The Special Education students will benefit from the garden because it will allow them to connect more to the food they eat and help them to develop healthier eating habits, as well as providing them with the opportunity to develop a skill that could potentially become a vocational interest.

Students are enthusiastic about being able to take part in the grant, from using their new rakes and shovels for gardening to even eating the cupcakes they received at the ceremony where they received the check.

“I was excited for the check. I’m excited to be making some vegetables and plants,” junior Juan Rea said.

Additionally, the Special Education Program hopes that the garden will eventually be integrated into the curricula of other GHC programs so that more students have the opportunity to plant, maintain, and harvest plants in the garden. Some of the teachers involved have even discussed hosting a farmers’ market in the future.

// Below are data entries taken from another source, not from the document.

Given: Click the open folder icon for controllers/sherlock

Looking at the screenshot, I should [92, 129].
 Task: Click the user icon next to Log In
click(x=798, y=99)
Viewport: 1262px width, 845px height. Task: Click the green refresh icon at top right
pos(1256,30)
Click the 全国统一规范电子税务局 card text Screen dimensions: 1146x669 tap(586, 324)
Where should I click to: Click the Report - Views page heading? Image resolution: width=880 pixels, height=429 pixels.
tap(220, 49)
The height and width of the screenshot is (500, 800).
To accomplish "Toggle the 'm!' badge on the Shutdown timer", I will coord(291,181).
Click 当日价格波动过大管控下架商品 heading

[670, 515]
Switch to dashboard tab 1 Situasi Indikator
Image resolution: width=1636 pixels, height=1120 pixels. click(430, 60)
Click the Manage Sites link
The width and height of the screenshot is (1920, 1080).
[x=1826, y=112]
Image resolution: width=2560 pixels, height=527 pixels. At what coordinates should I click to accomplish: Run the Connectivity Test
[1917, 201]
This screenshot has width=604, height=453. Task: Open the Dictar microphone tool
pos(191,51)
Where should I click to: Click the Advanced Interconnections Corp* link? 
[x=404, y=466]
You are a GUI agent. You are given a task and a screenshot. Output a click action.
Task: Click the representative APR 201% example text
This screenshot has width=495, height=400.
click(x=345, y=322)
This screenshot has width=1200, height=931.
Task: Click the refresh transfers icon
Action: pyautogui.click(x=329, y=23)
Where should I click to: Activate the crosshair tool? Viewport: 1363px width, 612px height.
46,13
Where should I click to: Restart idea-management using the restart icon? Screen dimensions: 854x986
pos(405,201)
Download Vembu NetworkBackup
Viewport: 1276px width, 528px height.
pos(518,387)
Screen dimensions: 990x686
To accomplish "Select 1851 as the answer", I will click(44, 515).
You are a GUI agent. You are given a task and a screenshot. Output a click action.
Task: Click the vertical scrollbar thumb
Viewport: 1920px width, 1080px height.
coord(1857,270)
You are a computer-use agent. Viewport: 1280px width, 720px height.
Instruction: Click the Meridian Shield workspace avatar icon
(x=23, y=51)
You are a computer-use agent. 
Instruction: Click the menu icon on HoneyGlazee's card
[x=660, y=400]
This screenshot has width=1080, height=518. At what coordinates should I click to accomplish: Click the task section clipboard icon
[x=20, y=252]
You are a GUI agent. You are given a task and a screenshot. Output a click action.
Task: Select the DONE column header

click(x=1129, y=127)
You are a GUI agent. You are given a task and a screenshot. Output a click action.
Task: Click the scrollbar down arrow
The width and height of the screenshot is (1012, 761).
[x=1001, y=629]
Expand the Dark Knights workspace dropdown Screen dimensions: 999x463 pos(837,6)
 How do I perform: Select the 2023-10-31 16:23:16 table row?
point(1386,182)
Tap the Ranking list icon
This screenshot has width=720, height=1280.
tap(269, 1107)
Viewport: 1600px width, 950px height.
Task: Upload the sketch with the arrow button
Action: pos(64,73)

In moving to expand its garden, GHC has joined a growing group of California schools who have started to do so. CFF has sought to fuel this trend by providing grants like this one to more than 250 schools in California since 1999.

By offering California schools the educational materials and funds needed to establish and maintain their own campus gardens, CFF hopes to “enhance awareness and understanding of plant nutrients and agriculture in California,” according to its website.

Thanks to this grant, the Special Education Program can now maintain a more substantial garden that will benefit many of its students beyond the classroom.

“We work together to provide an inclusive environment for our students so that we can address their academic needs and their functional life skills. The program provides opportunities for students with moderate to severe cognitive challenges to take classes in general education. We are committed to ensuring our students’ connection to their peers as well as their community,” Brummett said.